_TO DO:_ Search the material below for lines containing the string "Identify", and copy every one you find.

[INPUT DATA — start]

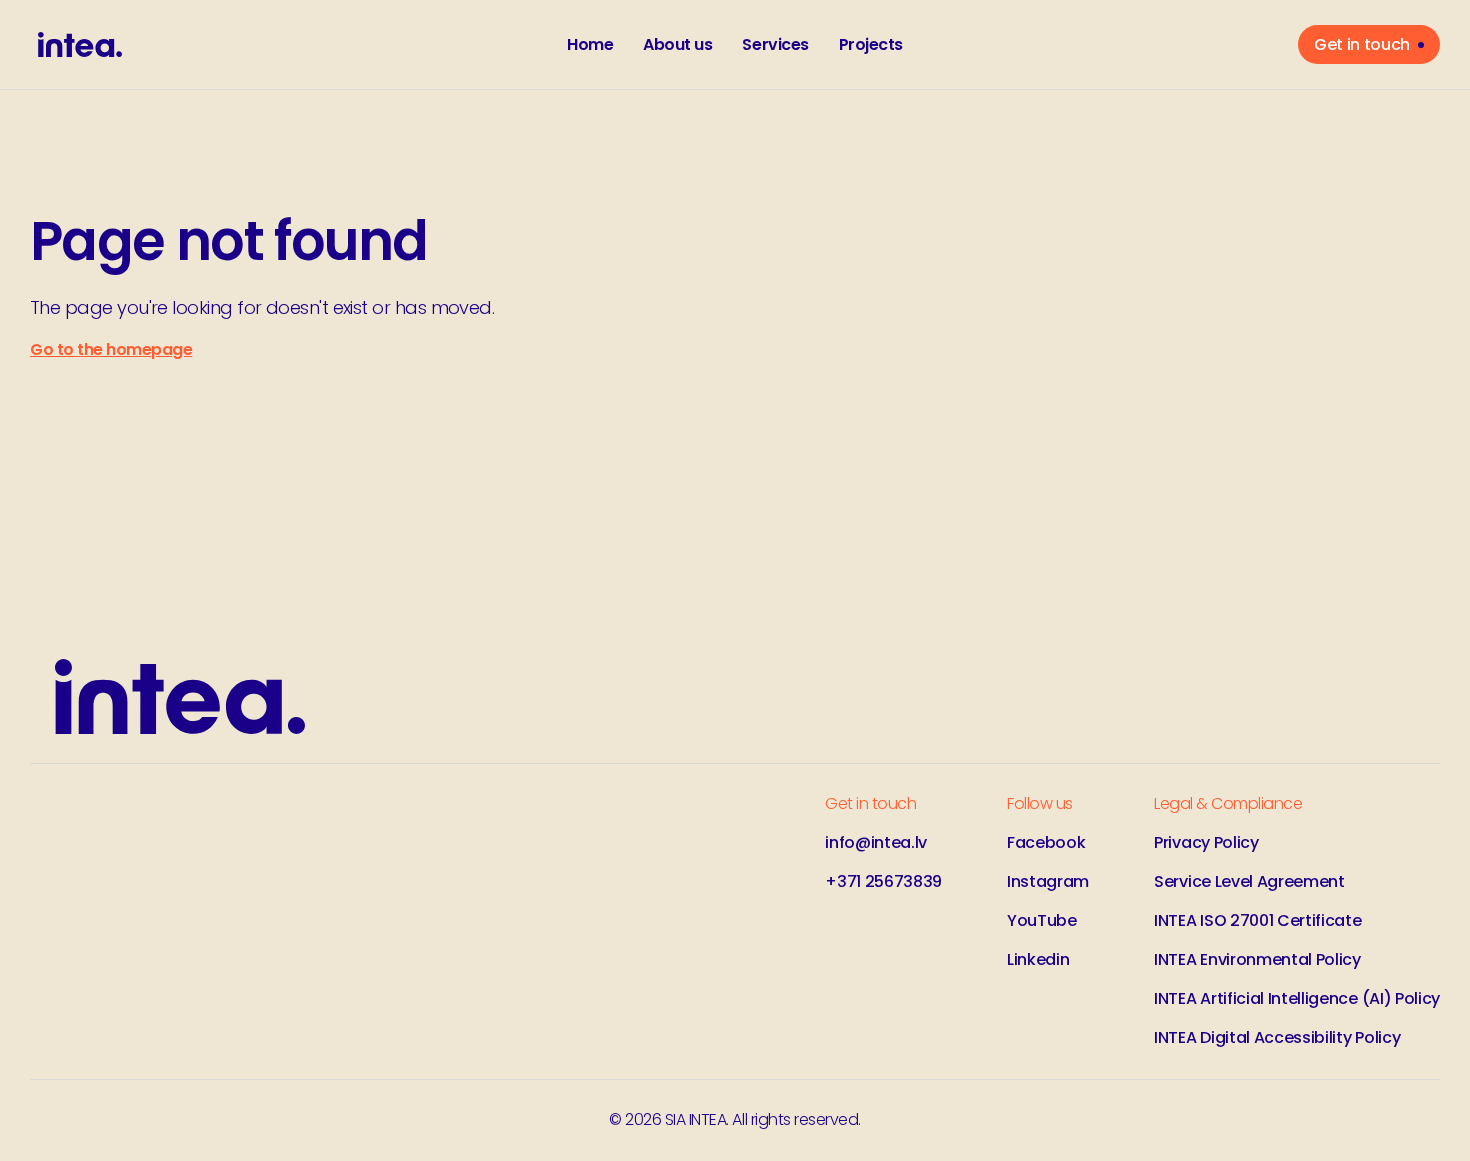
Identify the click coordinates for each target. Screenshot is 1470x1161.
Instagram (1048, 881)
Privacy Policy (1206, 842)
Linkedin (1038, 959)
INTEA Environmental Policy (1257, 959)
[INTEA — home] (80, 44)
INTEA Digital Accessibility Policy (1277, 1037)
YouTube (1042, 920)
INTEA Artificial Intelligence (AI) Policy (1297, 998)
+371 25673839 (883, 881)
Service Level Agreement (1249, 881)
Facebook (1046, 842)
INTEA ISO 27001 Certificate (1257, 920)
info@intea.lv (876, 842)
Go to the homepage (111, 349)
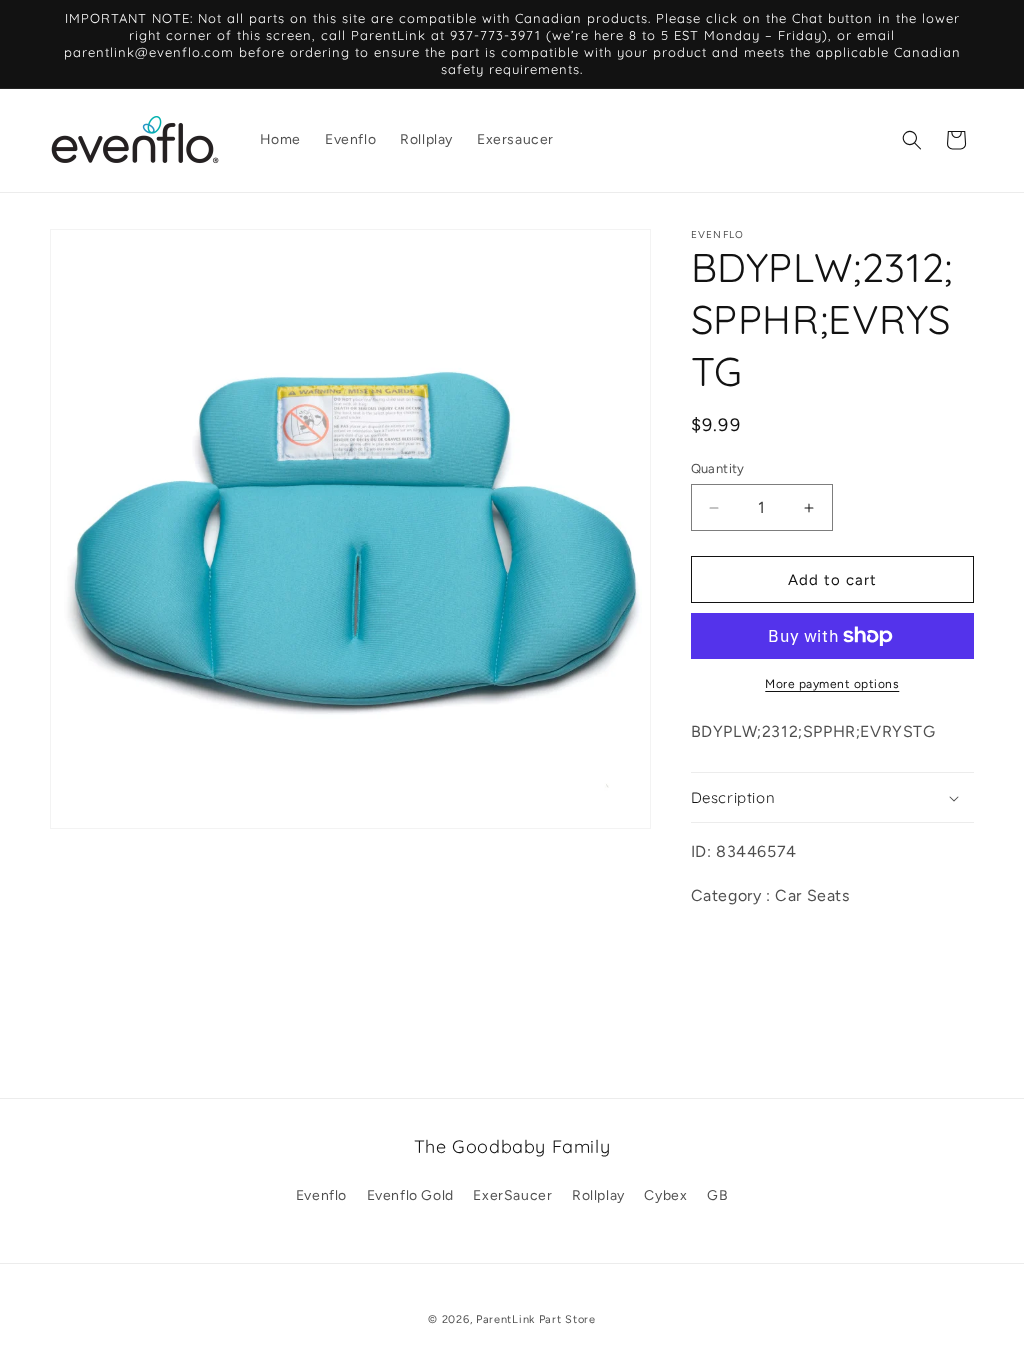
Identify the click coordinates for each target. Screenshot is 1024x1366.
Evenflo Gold (410, 1195)
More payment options (832, 684)
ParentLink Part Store (536, 1319)
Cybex (665, 1195)
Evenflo (321, 1195)
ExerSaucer (512, 1195)
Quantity (718, 468)
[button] (912, 140)
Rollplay (598, 1195)
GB (717, 1195)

[INPUT DATA — finish]

_RESULT OF THE TASK:_
Identify the click coordinates for each target. Screenshot is 1470x1161.
Identify the click coordinates for each target. Screenshot is 1024x1366.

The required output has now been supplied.